Team:Costa Rica/Description

Inspiration

Antibiotics resistance is one of the greatest threats to human health, food security and development worldwide (WHO, 2018). The increasing and inadequate use of this antimicrobials have promoted the emergence of multidrug-resistant bacteria, each time more difficult to treat (Aslam et al., 2018). As our team is also concerned about this issue, we decided to survey Costa Rican people about this topic as part of our Human Practice. Surprised of the lack of information among the interviewed population, we decided to relate our project to antibiotics resistance.
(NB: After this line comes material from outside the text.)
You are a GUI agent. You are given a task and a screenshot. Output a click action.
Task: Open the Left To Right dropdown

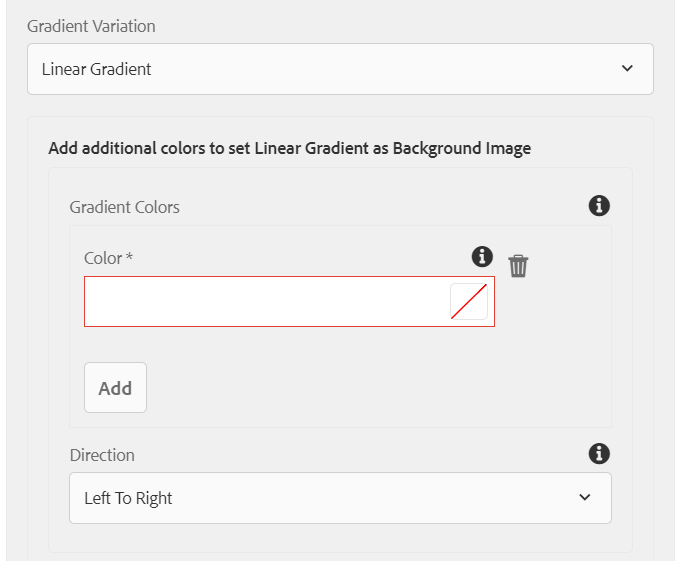pyautogui.click(x=340, y=498)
Among the highly resistant bacteria there is Clostridium difficile, also classificated as Clostridiodes difficile. This is a Gram-positive, anaerobic, spore forming bacillus (Petrosillo, Granata & Cataldo, 2018). It is commonly present in small concentrations in some mammals and is easily found on surfaces of human hospitals centers. This bacteria is an opportunistic pathogen, which infection is attributed to its broad antibiotic resistance and increased fitness (Jiménez et al., 2018). Around 15-25% of all cases of antibiotic-associated diarrhea is due to C.difficile infection (CDI). It is the main cause of nosocomial diarrhea worldwide and can also cause pseudomembranous colitis and toxic megacolon (Petrosillo et al., 2018). In the United States this disease causes 15,000 deaths per year and is responsible of around $5.4 billion health care costs annually (Balsells et al., 2019).
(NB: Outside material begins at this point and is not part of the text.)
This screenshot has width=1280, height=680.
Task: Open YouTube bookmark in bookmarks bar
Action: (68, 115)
In Costa Rica, C. difficile is considered an endemic disease in our hospitalarian system. Eight new cases are diagnosed weekly in our country (current population of approximately 5 million people) and there has been an important outbreak. Among the 29 public hospitals of Costa Rica 21 reported intrahospital cases between 2011 and 2014 (Mairena, 2014). Actually, this problem is so close to us that even one of our team members have suffered from C. difficile.

The current treatments to eradicate this bacteria are based on the use of more antibiotics or faecal transplants. The last one can be disgusting for the patients and requires a healthy donor willing to donate the sample. As for the antibiotics, only few of the currently available are effective (metronidazole and vancomycin) (Peng et al., 2018). In addition, after treatment, around 20-30% of the patients present recurrent infection, which is harder and more expensive to treat than the first time (Balsells et al., 2019). Therefore, there is an urge to find alternative treatments to CDI (Ramírez-Vargas et al., 2017). As we interviewed Dr. Manuel Antonio Villalobos, who is in charge of fecal transplants in San Juan de Dios Hospital, we validated our project. He helped us emphasize with the problem of C.difficile in our country. As he explained, it is such an issue that the hospital conditioned a room specifically for patients with this illness and people still dies. Dr. Villalobos supported the facts we had about C.difficile in Costa Rica and gave us feedback about our idea.

Our project aims to produce a bioengineered Lactobacillus casei with the capacity to sense when C. difficile is present and as a result produce a lysis protein specific for this pathogen. Our goal is that this approach could be adapted to treat other antibiotic resistant bacteria and used for animals as well.

Description

DiffEASY is a project that seeks for the creation of an innovative method to treat Clostridioides difficile infection (previously and frequently named as Clostridium difficile) by implementing the use of synthetic biology to bioengineer a Lactobacillus casei, acting as a probiotic against the infection.

We elaborated a system using the chasis Lactobacillus casei. It was engineered to sense the virulence of C. difficile and attack them as a response. In order to do so, we based our project in two modules: the detection of C. difficile virulence peptides and the inhibition of C. difficile growth.

For the detection of C. difficile virulence, we took advantage of the quorum sensing used by the bacteria, specifically, the accessory gene regulator system that had been discovered and previously described (Darkoh et al., 2017). The molecular mechanism is shown in figure 1.

Basically, the bacterium produces an autoinducing peptide (AIP) that activates the transcription of genes promoting the virulence of C.difficile.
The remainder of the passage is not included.